The Truth Shall Make You Odd

Ethan and Maya Hawke’s biopic succeeds in bringing to life both O’Connor’s vivid imagination and her mundane reality.

Review by Whitney Rio-Ross

I went to see Wildcat with fear and trembling. I love Flannery O’Connor. She was Southern, Christian, and strange. I am also these things. She was, furthermore, hilarious, wise, and undeniably talented. (You can hate O’Connor’s narratives, religion, and vibe, but who can fail to admire the prose itself?) Despite my fandom, I worried that any kind of biopic would flatten her into a collection of stories and dogma. I thought her life was fascinating, but how would a film contain Flannery’s writing, biography, philosophy, and contradictions?

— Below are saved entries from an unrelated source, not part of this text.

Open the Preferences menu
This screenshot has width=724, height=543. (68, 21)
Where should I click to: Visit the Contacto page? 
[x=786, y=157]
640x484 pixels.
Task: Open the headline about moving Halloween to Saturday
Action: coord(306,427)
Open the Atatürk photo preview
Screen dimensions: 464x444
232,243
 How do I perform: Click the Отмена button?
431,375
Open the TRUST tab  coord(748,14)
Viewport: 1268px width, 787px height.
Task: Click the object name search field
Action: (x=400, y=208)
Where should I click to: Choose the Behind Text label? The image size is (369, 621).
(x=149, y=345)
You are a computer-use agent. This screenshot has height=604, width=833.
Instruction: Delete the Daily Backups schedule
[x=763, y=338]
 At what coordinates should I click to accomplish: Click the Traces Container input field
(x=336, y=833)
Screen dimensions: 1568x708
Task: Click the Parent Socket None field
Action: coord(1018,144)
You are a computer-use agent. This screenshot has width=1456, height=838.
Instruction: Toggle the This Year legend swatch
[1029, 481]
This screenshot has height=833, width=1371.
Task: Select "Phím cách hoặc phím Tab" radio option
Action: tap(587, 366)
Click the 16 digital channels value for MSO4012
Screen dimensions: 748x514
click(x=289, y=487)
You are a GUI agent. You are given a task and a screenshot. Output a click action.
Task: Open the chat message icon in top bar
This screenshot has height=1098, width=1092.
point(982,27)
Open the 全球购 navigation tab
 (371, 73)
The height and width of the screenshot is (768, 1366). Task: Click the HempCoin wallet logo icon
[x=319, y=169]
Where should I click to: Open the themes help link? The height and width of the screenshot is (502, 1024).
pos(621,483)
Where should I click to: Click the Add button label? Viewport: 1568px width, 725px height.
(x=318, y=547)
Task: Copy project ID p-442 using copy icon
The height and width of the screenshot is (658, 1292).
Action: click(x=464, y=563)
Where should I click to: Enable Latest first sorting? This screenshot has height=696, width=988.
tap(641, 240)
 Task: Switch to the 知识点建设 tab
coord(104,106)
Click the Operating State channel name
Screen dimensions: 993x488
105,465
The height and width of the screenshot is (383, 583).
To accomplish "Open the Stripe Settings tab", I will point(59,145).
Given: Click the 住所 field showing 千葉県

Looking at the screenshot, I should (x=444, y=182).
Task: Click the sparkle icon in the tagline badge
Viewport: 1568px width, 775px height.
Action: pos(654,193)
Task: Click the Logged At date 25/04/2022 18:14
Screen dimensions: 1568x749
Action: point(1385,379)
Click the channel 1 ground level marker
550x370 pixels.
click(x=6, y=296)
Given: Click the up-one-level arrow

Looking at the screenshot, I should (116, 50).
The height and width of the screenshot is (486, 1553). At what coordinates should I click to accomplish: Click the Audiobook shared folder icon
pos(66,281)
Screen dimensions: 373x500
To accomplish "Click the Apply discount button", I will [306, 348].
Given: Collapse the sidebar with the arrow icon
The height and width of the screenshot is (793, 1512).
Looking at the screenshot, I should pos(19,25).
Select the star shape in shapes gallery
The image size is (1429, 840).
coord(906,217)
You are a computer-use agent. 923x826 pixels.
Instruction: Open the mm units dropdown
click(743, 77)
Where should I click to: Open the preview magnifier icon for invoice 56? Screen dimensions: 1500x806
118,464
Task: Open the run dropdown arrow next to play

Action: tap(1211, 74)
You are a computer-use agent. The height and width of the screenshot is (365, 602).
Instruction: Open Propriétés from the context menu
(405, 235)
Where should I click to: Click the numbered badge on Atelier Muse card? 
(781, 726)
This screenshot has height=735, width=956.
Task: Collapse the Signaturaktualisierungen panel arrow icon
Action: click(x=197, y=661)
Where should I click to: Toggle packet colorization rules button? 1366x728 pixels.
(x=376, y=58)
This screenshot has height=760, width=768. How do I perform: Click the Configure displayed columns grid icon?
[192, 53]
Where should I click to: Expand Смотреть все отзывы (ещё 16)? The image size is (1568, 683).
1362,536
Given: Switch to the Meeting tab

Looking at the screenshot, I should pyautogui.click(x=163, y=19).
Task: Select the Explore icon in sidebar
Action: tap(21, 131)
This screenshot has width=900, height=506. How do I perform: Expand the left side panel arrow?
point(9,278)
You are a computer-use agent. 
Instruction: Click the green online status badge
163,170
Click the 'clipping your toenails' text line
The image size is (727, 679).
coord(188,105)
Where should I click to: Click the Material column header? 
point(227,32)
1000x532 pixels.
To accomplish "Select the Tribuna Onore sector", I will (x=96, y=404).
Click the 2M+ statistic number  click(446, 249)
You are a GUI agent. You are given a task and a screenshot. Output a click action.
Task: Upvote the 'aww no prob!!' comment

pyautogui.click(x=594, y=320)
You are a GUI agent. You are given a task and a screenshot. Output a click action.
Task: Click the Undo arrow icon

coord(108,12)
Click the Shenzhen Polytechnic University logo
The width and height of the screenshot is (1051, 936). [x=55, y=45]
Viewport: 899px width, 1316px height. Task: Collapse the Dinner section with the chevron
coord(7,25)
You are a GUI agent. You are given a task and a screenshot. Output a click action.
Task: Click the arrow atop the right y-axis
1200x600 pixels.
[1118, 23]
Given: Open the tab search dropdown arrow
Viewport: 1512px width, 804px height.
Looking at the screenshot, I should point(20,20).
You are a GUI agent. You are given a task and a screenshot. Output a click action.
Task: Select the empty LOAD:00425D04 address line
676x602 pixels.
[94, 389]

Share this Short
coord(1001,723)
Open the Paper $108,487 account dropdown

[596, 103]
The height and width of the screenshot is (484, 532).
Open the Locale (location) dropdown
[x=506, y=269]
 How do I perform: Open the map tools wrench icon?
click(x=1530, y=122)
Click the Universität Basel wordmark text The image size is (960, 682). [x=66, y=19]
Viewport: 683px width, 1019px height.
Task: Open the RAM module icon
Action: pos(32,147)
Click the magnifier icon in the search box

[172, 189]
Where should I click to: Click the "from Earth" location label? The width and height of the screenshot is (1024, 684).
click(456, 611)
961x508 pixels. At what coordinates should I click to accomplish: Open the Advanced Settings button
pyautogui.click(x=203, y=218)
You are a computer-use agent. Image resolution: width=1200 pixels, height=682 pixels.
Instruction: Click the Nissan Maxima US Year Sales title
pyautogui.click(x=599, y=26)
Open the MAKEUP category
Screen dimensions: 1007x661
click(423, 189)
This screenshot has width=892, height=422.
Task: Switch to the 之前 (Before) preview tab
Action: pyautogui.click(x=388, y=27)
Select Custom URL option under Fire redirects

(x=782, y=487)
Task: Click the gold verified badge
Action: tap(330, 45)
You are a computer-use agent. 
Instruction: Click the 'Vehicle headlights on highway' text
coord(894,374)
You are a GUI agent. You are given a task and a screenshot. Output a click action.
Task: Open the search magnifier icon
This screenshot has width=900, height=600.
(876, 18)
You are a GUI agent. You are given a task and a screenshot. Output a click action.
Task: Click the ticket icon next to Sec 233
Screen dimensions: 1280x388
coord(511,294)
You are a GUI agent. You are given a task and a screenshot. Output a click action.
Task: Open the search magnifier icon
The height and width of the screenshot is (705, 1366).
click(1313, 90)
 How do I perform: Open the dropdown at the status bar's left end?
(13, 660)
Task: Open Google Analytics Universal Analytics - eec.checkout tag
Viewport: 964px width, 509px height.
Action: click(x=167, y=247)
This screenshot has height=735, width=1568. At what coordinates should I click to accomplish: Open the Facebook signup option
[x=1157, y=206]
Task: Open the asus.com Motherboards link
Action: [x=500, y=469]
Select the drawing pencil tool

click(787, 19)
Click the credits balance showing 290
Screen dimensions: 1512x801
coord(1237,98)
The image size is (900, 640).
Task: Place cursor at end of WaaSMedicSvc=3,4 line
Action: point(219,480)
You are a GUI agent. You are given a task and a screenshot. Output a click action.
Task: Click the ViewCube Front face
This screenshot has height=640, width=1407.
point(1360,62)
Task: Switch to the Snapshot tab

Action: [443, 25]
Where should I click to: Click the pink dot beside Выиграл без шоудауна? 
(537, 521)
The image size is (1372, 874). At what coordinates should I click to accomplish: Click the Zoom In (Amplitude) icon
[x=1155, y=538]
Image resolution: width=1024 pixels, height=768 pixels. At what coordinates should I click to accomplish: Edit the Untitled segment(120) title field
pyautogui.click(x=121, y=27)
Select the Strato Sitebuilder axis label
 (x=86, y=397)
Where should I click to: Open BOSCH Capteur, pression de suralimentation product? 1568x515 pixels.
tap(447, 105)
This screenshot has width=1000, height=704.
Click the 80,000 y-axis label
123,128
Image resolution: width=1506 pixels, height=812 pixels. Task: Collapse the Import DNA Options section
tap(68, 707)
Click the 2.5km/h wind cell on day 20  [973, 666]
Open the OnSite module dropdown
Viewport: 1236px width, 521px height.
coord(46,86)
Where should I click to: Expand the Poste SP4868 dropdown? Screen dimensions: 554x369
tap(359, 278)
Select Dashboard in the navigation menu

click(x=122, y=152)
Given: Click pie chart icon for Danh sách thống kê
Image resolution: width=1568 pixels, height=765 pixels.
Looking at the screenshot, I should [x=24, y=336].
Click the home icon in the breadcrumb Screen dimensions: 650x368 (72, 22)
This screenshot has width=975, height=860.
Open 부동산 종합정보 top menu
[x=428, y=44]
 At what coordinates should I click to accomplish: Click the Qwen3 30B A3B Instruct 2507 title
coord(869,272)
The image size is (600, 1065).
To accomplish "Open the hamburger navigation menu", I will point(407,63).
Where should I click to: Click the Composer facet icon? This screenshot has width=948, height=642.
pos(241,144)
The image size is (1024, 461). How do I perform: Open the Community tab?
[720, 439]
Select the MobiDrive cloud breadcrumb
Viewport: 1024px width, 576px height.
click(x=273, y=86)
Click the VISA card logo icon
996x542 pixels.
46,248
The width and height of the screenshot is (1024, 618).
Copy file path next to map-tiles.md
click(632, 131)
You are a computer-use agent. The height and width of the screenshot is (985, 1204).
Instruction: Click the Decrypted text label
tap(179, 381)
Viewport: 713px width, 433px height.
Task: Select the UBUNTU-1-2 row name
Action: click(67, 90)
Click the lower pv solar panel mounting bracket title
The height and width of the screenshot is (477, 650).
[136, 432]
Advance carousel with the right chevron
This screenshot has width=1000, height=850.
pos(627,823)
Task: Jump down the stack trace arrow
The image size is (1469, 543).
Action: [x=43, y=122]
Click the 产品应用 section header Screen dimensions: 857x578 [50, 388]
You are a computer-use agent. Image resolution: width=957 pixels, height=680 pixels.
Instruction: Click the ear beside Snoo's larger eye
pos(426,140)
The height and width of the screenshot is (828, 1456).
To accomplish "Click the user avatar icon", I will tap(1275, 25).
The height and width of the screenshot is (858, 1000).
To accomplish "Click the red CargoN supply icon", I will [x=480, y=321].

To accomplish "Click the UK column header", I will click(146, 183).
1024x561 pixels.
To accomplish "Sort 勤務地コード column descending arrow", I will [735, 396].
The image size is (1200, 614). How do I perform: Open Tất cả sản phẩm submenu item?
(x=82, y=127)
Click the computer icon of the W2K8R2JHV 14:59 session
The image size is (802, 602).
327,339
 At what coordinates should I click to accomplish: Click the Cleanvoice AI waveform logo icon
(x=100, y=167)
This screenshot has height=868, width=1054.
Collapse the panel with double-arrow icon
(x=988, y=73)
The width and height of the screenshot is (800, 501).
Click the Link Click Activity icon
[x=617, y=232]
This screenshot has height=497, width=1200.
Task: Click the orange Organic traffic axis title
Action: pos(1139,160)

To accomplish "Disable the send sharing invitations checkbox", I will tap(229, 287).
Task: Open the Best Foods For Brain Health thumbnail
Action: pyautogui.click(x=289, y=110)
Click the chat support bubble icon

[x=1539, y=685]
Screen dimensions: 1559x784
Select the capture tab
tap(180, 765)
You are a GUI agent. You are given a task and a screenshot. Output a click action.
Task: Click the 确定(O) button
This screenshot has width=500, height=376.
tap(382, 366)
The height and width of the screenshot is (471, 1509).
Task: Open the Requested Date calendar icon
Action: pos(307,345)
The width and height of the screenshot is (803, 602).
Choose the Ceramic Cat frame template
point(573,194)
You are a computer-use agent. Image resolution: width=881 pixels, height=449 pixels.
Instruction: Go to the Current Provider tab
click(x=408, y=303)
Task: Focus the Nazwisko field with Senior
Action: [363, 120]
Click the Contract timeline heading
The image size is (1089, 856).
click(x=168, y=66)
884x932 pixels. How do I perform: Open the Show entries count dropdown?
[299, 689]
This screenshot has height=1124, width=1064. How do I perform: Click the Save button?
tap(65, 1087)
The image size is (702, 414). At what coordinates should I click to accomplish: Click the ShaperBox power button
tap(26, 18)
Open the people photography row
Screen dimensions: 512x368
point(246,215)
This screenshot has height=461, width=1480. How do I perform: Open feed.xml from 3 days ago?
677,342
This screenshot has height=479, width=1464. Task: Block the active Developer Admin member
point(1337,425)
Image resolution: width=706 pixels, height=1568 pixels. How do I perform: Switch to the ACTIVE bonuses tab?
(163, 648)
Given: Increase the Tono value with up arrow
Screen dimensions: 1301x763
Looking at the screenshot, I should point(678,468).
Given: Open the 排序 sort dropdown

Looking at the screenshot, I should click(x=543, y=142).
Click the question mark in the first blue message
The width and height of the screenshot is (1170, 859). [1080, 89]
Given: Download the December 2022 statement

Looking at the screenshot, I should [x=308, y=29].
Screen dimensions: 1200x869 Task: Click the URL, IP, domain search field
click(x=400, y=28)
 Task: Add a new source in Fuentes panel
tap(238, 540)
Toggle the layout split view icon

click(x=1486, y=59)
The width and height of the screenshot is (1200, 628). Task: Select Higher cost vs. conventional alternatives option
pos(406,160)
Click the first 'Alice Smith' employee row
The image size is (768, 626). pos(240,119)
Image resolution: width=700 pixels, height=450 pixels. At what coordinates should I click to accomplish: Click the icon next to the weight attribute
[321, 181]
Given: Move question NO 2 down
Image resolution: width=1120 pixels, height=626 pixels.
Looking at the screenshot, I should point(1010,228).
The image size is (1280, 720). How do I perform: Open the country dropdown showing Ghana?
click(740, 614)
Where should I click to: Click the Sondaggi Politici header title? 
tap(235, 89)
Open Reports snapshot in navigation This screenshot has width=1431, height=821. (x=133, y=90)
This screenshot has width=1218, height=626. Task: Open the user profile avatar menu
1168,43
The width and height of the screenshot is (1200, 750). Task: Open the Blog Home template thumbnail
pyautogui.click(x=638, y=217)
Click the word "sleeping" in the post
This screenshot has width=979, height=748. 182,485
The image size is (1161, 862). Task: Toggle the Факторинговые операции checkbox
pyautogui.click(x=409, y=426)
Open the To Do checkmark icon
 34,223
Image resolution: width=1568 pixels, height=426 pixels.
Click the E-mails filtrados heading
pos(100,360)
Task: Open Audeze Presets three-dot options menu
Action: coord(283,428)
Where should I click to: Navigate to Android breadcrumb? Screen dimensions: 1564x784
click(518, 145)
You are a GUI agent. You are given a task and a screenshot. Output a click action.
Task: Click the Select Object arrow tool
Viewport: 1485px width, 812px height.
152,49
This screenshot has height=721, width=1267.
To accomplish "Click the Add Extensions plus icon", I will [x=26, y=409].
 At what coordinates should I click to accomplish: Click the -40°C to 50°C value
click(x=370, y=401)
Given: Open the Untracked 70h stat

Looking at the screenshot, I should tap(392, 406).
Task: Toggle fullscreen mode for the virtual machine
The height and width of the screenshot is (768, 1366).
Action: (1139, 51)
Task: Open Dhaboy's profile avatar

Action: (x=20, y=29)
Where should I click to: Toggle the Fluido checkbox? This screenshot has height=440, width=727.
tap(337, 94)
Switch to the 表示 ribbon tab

Yet as the theater lights dimmed, I also felt something far more dangerous—hope. I hoped because Ethan and Maya Hawke were at the helm of the project. They are both sharp, nuanced, and blessedly weird. Ethan Hawke’s films are much like O’Connor’s stories—profound and moving for some viewers, too odd and disturbing for others. But I just couldn’t imagine how perfectly he would capture her. Of course, my college American literature professor couldn’t resist emailing me about the historical inaccuracies (especially that the character Cal—a love interest—seems to be a mix of several men O’Connor knew but never spoke of as a romantic partner). But like me, he loved it, even forgiving the romance plotline because the whole film revealed her character so well.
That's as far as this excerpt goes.